Depends on your leg length and foot size. That said, Peanya is almost certainly correct. If you are 5'9" and need a 22" seat tube length, you probably need a custom frame because the other measurements will be wildly off for a standard frame.


----------



## Mr. Scary (Dec 7, 2005)

That's a 56cm frame (if it's a conventional frame and not a compact one)-learn the metric system because as you can see some people think they know this but are basically clueless if it has to be applied in any type of formula. I'm 5"9" with a 33" inseam and ride a 55cm. The OP is asking if this will fit, he didn't state he needed a 22" seat tube. For the OP, It would be at the top end of what a 5'9" guy would ride assuming it is a conventional frame (parallel top tube).


----------



## boberic (Jun 1, 2010)

Since others have not stated it I will... you really should specify the make/model of the bike as well as the year if you're looking for fitment advice... If all bikes had the same geometric shape, then specifying one measurement would work but life's not like that.


----------



## Lotophage (Feb 19, 2011)

Birddog1548 said:


> I'm looking at buying a road bike from a guy off craigslist. I'm a total noob about this, but as a former runner w/ bad knees I really want to get into cycling. The bike has a 22" frame. I am 5'9". Now I know the seat can be adjusted, but am I going to be reaching too far, and is there any adjustments I can make to this?


Depends on the bike.

Old school fit would say that a 56 is just fine for someone 5'9".

What's the bike?


----------



## majorbanjo (Dec 12, 2010)

I'm 5'9" ride a 54" Trek....I've got 30" inseam....the bike would be too big for me....


----------



## rx-79g (Sep 14, 2010)

22" wouldn't be far off for someone your height. Give it a try.


----------



## Camilo (Jun 23, 2007)

Yea, I say it's close enough to at least look at. I'm a touch below 5-8 and ride a 54. My good friend is a touch above 5-9 and rides a 56. 

The seat tube is the least important measurement. What you need to know is the top tube measurement, standardized for "horizontal, center to center". And....... the rough guess for someone your general height would be 54 or 56, but depending on your proportions and comfort on one or the other.

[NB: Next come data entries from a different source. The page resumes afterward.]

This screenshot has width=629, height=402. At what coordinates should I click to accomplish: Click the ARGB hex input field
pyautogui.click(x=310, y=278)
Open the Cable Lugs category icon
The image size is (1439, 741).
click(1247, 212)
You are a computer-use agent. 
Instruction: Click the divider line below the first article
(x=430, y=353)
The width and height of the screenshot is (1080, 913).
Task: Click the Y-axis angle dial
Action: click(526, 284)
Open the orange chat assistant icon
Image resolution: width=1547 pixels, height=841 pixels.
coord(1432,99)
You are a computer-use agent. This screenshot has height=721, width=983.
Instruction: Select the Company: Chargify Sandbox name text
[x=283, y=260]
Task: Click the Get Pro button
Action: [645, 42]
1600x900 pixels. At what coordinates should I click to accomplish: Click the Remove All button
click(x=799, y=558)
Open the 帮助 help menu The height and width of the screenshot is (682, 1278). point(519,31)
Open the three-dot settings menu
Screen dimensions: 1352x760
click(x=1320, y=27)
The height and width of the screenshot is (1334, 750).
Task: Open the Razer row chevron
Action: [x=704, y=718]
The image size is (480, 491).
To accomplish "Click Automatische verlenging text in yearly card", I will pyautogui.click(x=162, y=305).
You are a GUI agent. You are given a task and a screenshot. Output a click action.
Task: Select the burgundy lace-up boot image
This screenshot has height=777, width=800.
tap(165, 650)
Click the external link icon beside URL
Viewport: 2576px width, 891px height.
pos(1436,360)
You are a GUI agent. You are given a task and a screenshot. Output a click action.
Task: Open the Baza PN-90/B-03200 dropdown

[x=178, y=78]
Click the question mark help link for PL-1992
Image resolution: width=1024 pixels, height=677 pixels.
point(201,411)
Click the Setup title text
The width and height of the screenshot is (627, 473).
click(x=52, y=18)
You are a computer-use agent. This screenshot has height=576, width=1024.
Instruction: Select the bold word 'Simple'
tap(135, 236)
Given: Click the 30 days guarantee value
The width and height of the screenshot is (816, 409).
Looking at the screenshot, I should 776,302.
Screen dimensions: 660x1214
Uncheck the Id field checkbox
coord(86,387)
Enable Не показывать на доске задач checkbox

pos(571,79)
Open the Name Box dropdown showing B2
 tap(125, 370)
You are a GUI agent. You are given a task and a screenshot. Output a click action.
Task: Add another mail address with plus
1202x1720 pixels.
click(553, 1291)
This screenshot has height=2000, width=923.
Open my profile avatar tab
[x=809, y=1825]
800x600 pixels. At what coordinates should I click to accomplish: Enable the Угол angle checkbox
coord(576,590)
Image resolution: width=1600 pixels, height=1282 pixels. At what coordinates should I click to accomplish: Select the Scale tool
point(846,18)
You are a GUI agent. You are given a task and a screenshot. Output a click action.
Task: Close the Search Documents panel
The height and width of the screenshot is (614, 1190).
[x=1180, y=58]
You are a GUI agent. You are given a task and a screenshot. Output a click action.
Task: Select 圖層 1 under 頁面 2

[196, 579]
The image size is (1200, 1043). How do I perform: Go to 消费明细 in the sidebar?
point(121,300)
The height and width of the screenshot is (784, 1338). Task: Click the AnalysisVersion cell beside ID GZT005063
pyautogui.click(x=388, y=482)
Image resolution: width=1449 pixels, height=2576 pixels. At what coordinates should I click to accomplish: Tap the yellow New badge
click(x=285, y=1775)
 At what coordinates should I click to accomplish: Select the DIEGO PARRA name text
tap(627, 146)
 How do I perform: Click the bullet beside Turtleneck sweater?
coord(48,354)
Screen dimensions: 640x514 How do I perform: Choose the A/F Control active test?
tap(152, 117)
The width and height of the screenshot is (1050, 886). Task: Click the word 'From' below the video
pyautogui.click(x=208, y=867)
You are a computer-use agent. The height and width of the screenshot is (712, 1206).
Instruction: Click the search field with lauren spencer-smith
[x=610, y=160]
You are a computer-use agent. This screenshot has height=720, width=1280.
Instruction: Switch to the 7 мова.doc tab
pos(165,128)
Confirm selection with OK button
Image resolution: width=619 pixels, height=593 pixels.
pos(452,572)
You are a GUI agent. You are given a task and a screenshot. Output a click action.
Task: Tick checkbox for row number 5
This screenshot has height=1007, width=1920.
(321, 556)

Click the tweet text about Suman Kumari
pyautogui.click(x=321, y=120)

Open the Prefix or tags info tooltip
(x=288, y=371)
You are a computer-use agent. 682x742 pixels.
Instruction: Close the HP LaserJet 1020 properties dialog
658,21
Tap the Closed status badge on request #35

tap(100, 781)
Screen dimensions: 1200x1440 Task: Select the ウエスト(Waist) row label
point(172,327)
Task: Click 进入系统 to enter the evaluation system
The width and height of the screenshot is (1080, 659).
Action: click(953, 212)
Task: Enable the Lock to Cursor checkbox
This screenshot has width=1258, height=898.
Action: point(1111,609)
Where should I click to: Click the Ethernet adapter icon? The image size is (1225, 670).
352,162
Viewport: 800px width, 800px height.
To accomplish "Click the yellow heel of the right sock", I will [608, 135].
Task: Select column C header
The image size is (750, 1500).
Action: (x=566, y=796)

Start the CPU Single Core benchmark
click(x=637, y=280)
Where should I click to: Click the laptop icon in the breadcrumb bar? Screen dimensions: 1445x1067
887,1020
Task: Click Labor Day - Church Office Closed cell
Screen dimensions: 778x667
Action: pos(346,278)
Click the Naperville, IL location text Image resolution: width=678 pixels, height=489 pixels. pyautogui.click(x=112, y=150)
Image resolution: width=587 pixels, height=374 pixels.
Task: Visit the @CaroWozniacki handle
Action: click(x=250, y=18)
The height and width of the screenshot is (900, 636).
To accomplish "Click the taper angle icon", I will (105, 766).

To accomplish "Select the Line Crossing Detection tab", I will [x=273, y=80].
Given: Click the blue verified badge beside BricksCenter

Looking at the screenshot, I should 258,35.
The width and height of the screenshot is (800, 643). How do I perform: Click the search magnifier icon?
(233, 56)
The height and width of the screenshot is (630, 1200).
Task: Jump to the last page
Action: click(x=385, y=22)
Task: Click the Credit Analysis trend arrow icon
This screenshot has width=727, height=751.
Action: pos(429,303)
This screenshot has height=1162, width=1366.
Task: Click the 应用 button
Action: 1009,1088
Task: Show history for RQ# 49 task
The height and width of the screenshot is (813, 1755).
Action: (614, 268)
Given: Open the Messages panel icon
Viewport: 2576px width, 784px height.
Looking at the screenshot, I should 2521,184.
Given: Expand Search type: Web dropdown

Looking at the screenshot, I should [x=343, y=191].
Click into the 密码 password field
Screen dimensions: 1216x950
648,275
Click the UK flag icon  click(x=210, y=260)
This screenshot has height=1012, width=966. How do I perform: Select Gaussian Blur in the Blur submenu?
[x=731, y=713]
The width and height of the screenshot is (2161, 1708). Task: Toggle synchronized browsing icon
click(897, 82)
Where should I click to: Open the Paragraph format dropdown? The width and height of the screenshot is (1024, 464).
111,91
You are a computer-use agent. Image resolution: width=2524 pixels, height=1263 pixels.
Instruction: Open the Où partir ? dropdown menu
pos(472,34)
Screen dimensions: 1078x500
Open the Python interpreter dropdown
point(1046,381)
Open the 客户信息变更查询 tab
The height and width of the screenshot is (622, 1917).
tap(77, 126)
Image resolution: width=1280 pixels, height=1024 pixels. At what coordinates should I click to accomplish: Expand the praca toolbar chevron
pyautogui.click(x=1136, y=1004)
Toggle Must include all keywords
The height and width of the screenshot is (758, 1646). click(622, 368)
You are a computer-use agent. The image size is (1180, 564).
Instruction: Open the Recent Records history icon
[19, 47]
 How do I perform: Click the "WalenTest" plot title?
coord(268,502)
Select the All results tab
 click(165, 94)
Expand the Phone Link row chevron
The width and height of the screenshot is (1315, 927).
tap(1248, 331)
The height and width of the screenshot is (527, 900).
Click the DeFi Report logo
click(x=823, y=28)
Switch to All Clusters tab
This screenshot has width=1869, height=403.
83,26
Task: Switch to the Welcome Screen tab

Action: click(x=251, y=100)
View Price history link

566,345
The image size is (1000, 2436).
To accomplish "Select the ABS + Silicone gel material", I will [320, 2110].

Go look at it. If it's cheap and you can stand over the top tube with at least a minimum of clearance and when you ride it it doesn't feel horribly wrong size-wise, go ahead and buy it if you think it's worth it. Then, get someone who knows more about it than you help you adjust fit, or write back here for advice.


----------



## cs1 (Sep 16, 2003)

Mr. Scary said:


> That's a 56cm frame (if it's a conventional frame and not a compact one)-learn the metric system because as you can see some people think they know this but are basically clueless if it has to be applied in any type of formula. I'm 5"9" with a 33" inseam and ride a 55cm. The OP is asking if this will fit, he didn't state he needed a 22" seat tube. For the OP, It would be at the top end of what a 5'9" guy would ride assuming it is a conventional frame (parallel top tube).


5'9" with a 32.5" inseam, I've been riding 55CM & 56CM frames for over 20 years. But, I started in the Seventies when "only a fist full of saddle" was the norm.

Mr Scary and I sound like we like the same type of bike.


----------